● **PROVIDED RECORDS**

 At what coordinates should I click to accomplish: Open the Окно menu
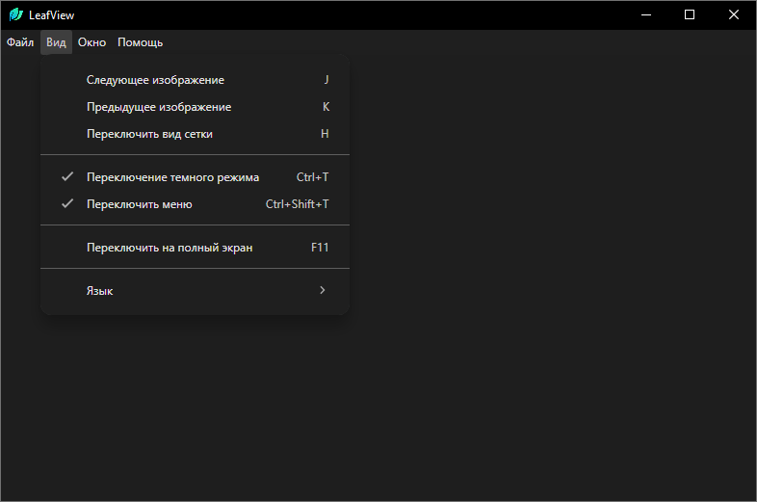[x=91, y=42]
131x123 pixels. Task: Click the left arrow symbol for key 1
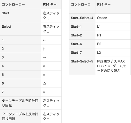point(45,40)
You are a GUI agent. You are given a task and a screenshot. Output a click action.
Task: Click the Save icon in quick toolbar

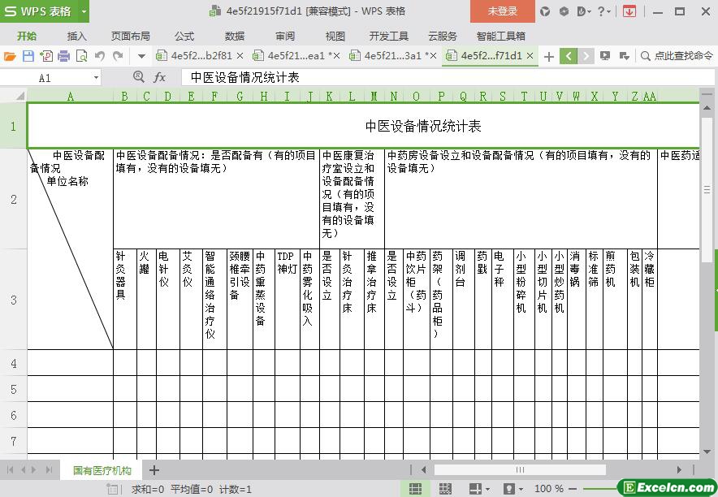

● **YOUR TASK**
Write out all the records again, requests included, but shift every coordinate in the answers up by 53. Leave the pictures out.

● **THE COMPLETED TASK**
 At what coordinates should I click to accomplish: Open the Окно menu
[x=144, y=95]
131x123 pixels. Task: Click the left arrow symbol for key 1
point(98,93)
You are a GUI agent. You are given a task and a screenshot. Output a click action.
Task: Click the Save icon in quick toolbar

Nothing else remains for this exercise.